**Task details**
Return all of the material, keeping each line exactly as it is.

**Records**
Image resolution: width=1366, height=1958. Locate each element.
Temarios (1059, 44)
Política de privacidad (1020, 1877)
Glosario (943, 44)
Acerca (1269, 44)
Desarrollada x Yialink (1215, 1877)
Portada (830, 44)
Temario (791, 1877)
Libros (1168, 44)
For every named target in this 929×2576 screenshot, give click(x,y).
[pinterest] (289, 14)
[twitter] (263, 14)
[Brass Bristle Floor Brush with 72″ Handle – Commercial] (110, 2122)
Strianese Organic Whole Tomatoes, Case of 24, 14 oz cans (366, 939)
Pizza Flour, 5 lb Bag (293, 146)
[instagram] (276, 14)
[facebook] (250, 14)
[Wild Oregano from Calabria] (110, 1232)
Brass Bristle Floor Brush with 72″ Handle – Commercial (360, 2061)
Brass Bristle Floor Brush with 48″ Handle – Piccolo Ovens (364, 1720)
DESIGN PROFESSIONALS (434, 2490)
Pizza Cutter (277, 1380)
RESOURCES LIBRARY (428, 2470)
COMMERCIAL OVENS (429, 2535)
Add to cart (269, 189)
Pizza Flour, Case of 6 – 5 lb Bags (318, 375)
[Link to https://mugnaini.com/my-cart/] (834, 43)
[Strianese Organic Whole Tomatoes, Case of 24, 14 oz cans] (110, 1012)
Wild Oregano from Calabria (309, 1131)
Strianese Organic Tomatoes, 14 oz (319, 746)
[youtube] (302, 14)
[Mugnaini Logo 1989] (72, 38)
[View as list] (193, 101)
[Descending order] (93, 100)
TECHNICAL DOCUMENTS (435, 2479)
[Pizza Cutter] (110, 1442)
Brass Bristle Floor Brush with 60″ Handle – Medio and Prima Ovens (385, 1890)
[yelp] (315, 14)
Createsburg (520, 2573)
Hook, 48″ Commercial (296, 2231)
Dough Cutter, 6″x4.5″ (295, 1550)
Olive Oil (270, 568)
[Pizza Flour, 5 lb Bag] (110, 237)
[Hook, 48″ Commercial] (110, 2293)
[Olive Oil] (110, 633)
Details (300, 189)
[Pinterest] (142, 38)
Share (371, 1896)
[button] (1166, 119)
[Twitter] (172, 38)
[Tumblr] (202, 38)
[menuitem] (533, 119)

**Output for this exercise**
Image resolution: width=1366, height=1958. Locate each element.
Temarios (1059, 44)
Política de privacidad (1020, 1877)
Glosario (943, 44)
Acerca (1269, 44)
Desarrollada x Yialink (1215, 1877)
Portada (830, 44)
Temario (791, 1877)
Libros (1168, 44)
For every named target in this 929×2576 screenshot, give click(x,y).
[pinterest] (289, 14)
[twitter] (263, 14)
[Brass Bristle Floor Brush with 72″ Handle – Commercial] (110, 2122)
Strianese Organic Whole Tomatoes, Case of 24, 14 oz cans (366, 939)
Pizza Flour, 5 lb Bag (293, 146)
[instagram] (276, 14)
[facebook] (250, 14)
[Wild Oregano from Calabria] (110, 1232)
Brass Bristle Floor Brush with 72″ Handle – Commercial (360, 2061)
Brass Bristle Floor Brush with 48″ Handle – Piccolo Ovens (364, 1720)
DESIGN PROFESSIONALS (434, 2490)
Pizza Cutter (277, 1380)
RESOURCES LIBRARY (428, 2470)
COMMERCIAL OVENS (429, 2535)
Add to cart (269, 189)
Pizza Flour, Case of 6 – 5 lb Bags (318, 375)
[Link to https://mugnaini.com/my-cart/] (834, 43)
[Strianese Organic Whole Tomatoes, Case of 24, 14 oz cans] (110, 1012)
Wild Oregano from Calabria (309, 1131)
Strianese Organic Tomatoes, 14 oz (319, 746)
[youtube] (302, 14)
[Mugnaini Logo 1989] (72, 38)
[View as list] (193, 101)
[Descending order] (93, 100)
TECHNICAL DOCUMENTS (435, 2479)
[Pizza Cutter] (110, 1442)
Brass Bristle Floor Brush with 60″ Handle – Medio and Prima Ovens (385, 1890)
[yelp] (315, 14)
Createsburg (520, 2573)
Hook, 48″ Commercial (296, 2231)
Dough Cutter, 6″x4.5″ (295, 1550)
Olive Oil (270, 568)
[Pizza Flour, 5 lb Bag] (110, 237)
[Hook, 48″ Commercial] (110, 2293)
[Olive Oil] (110, 633)
Details (300, 189)
[Pinterest] (142, 38)
Share (371, 1896)
[button] (1166, 119)
[Twitter] (172, 38)
[Tumblr] (202, 38)
[menuitem] (533, 119)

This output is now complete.